The Hammerfest LNG plant at Melkøya. (Photo: Ole Jørgen Bratland)
Fires that crippled two Equinor plants in Norway last year were caused by both technical and human errors, the energy company said on Wednesday, promising to hire and train more staff.
A blaze last September at Hammerfest LNG, Europe's only large-scale liquefied natural gas plant, caused an outage expected to last 18 months, while a fire in December at the Tjeldbergodden methanol facility took two months to repair.
"We are bolstering our recruitment of engineering resources within electrical disciplines and up to 50 skilled workers are bound for the onshore facilities," the company said in a statement.

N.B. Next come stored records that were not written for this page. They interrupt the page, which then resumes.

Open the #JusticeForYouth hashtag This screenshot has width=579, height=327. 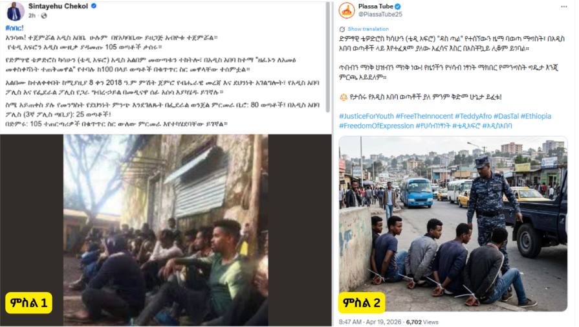tap(366, 116)
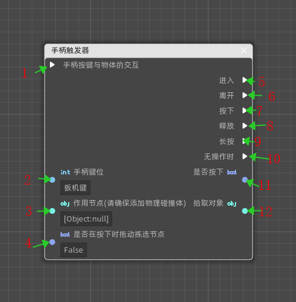
Task: Click the 手柄按键与物体的交互 description text
Action: click(101, 65)

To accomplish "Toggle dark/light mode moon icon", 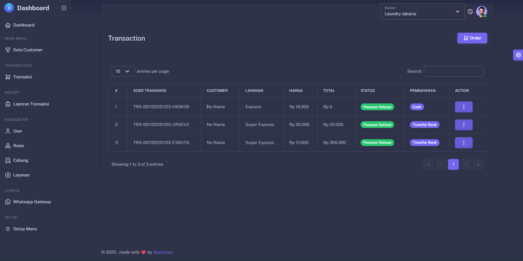I will coord(470,12).
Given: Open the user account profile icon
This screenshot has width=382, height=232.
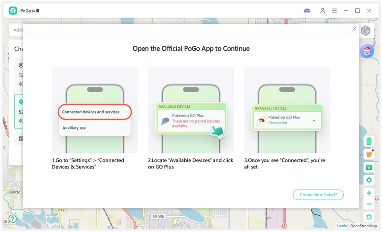Looking at the screenshot, I should pyautogui.click(x=323, y=11).
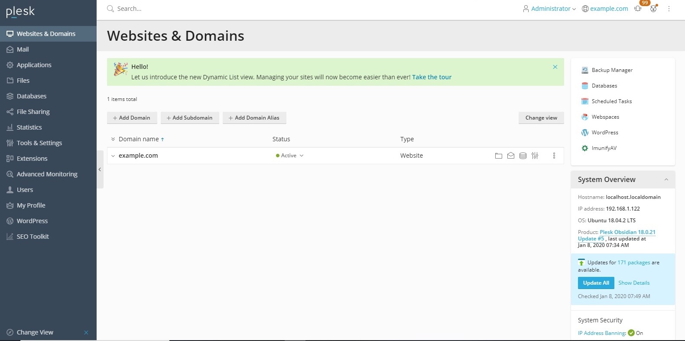The height and width of the screenshot is (341, 685).
Task: Open the Active status dropdown
Action: [290, 156]

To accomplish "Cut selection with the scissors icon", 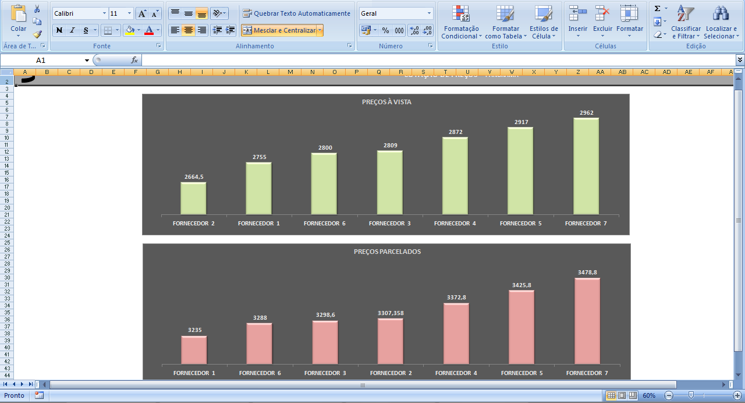I will 37,9.
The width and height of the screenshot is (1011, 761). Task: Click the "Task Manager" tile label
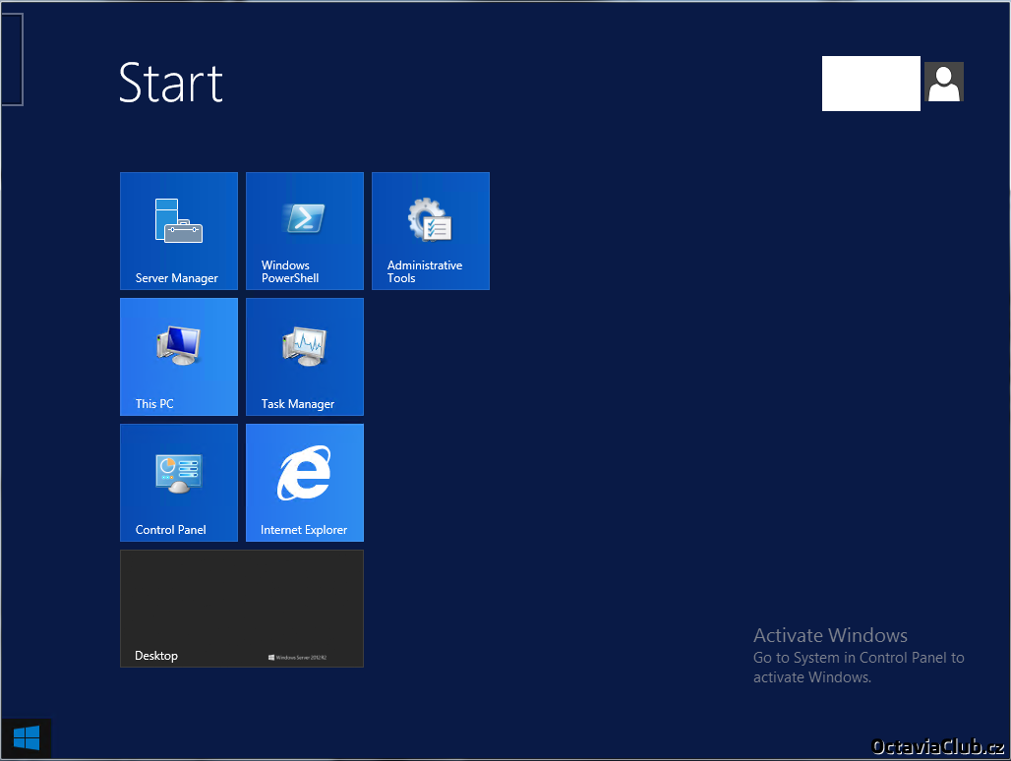click(x=298, y=404)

Labour unions representing oil workers have repeatedly called on Equinor to increase staffing and training at onshore plants.
While the fire at Tjeldbergodden was caused by a runaway steam turbine after its shutdown valve malfunctioned, the self-ignition of filters in an air intake at the LNG plant was the result of several "direct and underlying factors", Equinor said.
Equinor's investigators disagreed however with previous conclusions drawn by Norway's Petroleum Safety Authority (PSA) that filter maintenance at the LNG plant could have been a contributing factor.
PSA said the filters had not been replaced since 2015, while the company used to change them every two years before.
"The investigation group does not believe that the maintenance interval for exchanging the filters that self-ignited is a contributing cause," Equinor said.
The PSA has yet to publish its findings on the methanol fire.